Only known from a single locality in north-western Namibia (Fig. 67).

Discussion

Most of the 85 genera in the Zodariidae are known from more than one species or are speciose (e.g. Mallinella Strand, 1916 with > 200 species), although 10 genera can be considered monotypic following this revision (World Spider Catalog 2018). Mallinus, which is now well defined, appears to be one of the uncommon cases of monotypy. Mallinus nitidiventris appears to have a large distribution (Fig. 67), which is also a rare phenomenon in the subfamily Zodariinae. Although it is presently known only from the more arid western half of South Africa, it may possibly also occur in nearby southern Botswana and Namibia. At least for the latter, we could not confirm its occurrence in the country, as the collection of the State Museum in Windhoek, Namibia has no invertebrate curator to currently process specimen loans.

The second species, Mallinus defectus Strand, 1906 from Tunisia, was only tentatively attributed to the genus, as Strand (1906) put a question mark behind the genus name: Mallinus (?) defectus. Considering the predominant distribution patterns of the genera in the Zodariidae, it is most unlikely that the genus occurs both in South and North Africa. It would be the only example of such a distribution. The description of the species by Strand (1906) does not provide a single clue as to the real identity of the genus to which the species belongs. Unfortunately, the type specimens could not be traced, and the species should therefore be considered a ‘species inquirenda’.
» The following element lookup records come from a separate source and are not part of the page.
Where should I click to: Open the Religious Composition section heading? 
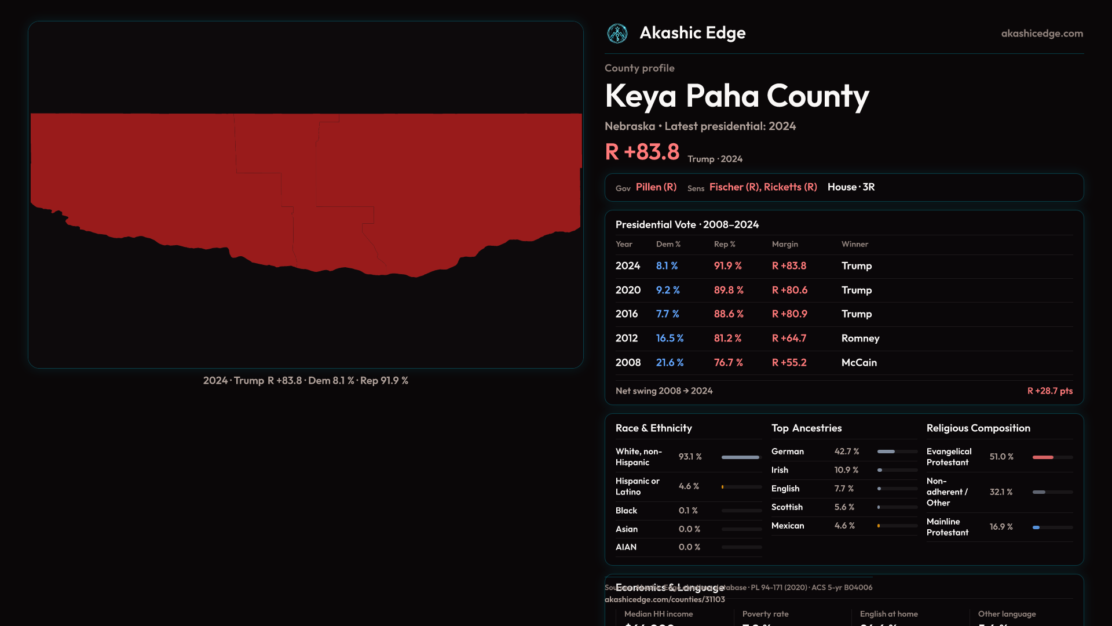978,428
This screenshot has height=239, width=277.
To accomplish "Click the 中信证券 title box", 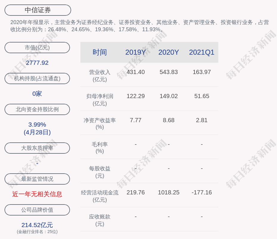I will 37,10.
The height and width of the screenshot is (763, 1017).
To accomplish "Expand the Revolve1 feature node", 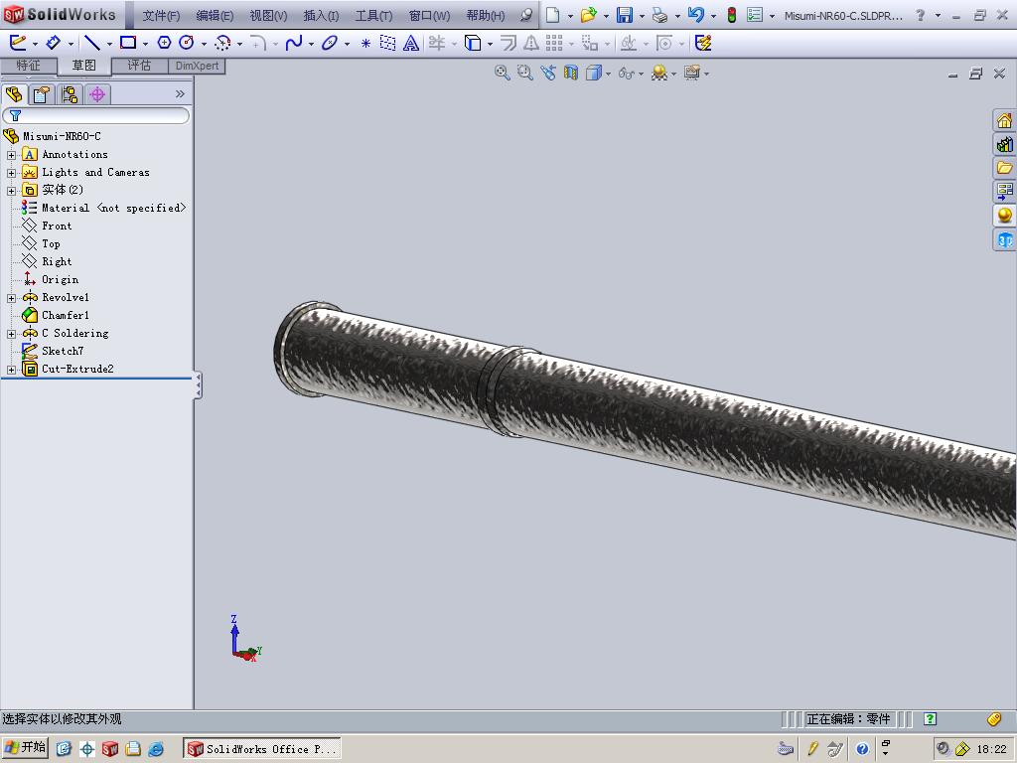I will tap(11, 298).
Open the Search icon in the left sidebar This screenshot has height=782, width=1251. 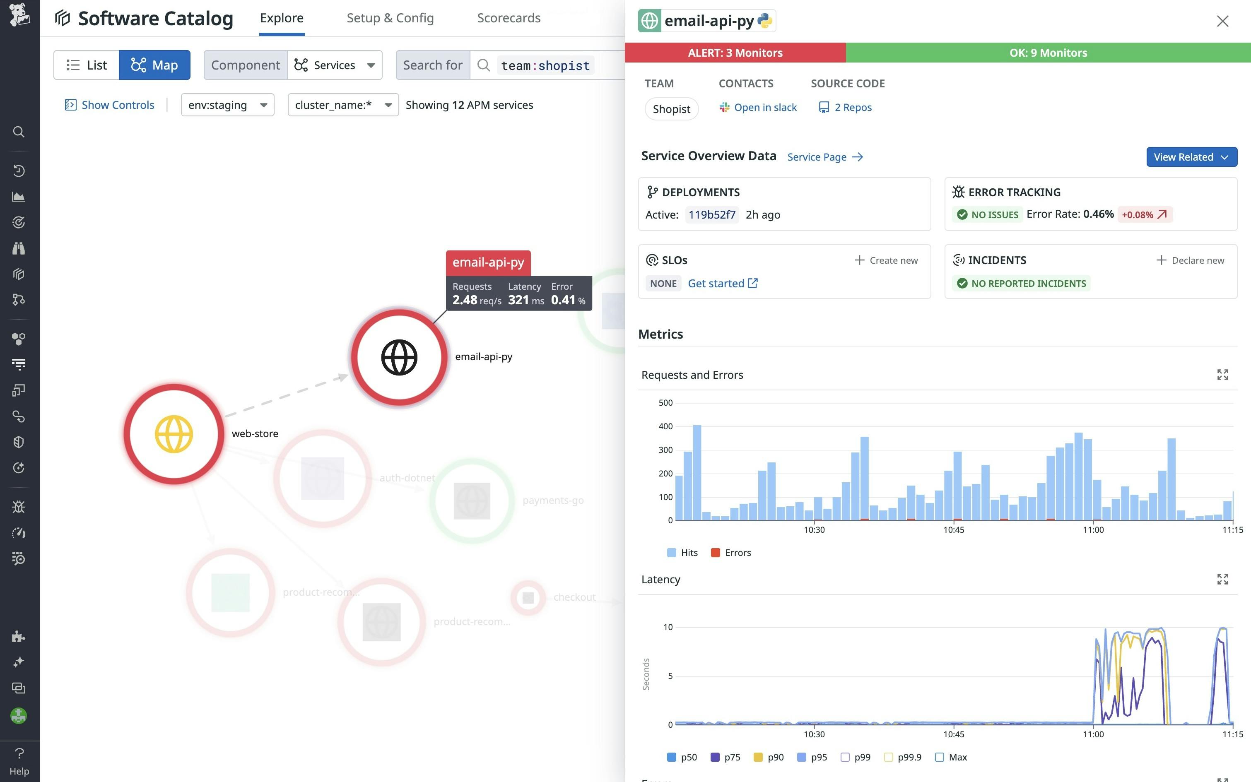(19, 132)

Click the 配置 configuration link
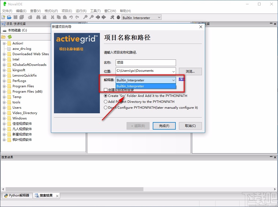(x=182, y=79)
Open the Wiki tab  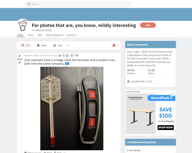(40, 35)
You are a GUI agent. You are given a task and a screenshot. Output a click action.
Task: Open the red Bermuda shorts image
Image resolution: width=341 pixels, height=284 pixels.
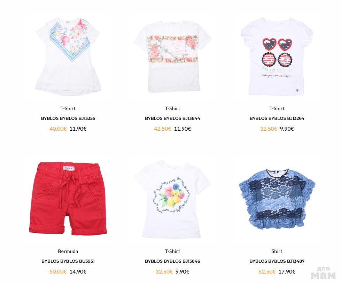pos(68,198)
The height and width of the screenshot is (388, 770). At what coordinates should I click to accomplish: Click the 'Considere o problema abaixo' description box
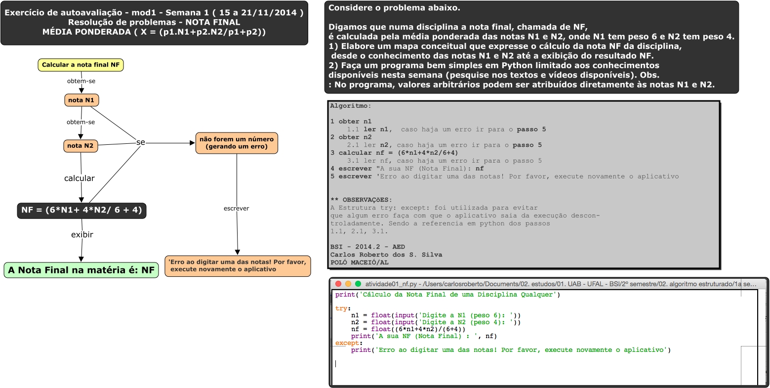click(x=531, y=47)
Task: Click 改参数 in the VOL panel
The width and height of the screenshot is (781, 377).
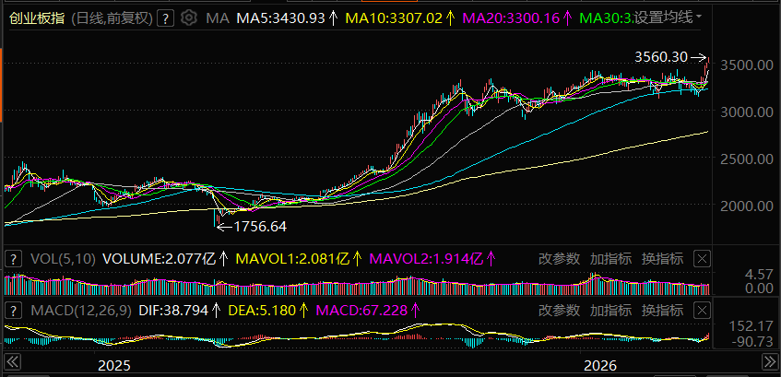Action: click(559, 258)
The distribution of this monotypic genus thus remains exceptionally large, and it is not clear why it has remained like this.

Acknowledgments

This study was funded through grants from the National Research Foundation of South Africa to C.H. in the Competitive Funding for Rated Researchers programme (grant 95569) and Incentive Funding for Rated Researchers programme (grant 95902). Petro Marais and Eryn Griffin are thanked for the loans of material from the National Collection of Arachnida in Pretoria and the State Museum in Windhoek, respectively. Alain Reygel (Royal Museum for Central Africa) is thanked for the genitalic illustrations. Hanlie Grobler (University of the Free State) provided assistance with the preparation of material for scanning electron microscopy. Adriaan Odendaal (University of the Free State) and Joop Fourie (Bankfontein farm) are thanked for useful information on the geology of the Nama Karoo. This paper is publication BRC 414 of the Biodiversity Research Center (Université Catholique de Louvain). The two reviewers, Dmitri Logunov and Robert Bosmans, and editor Yura Marusik, are thanked for their constructive comments that helped improve the manuscript.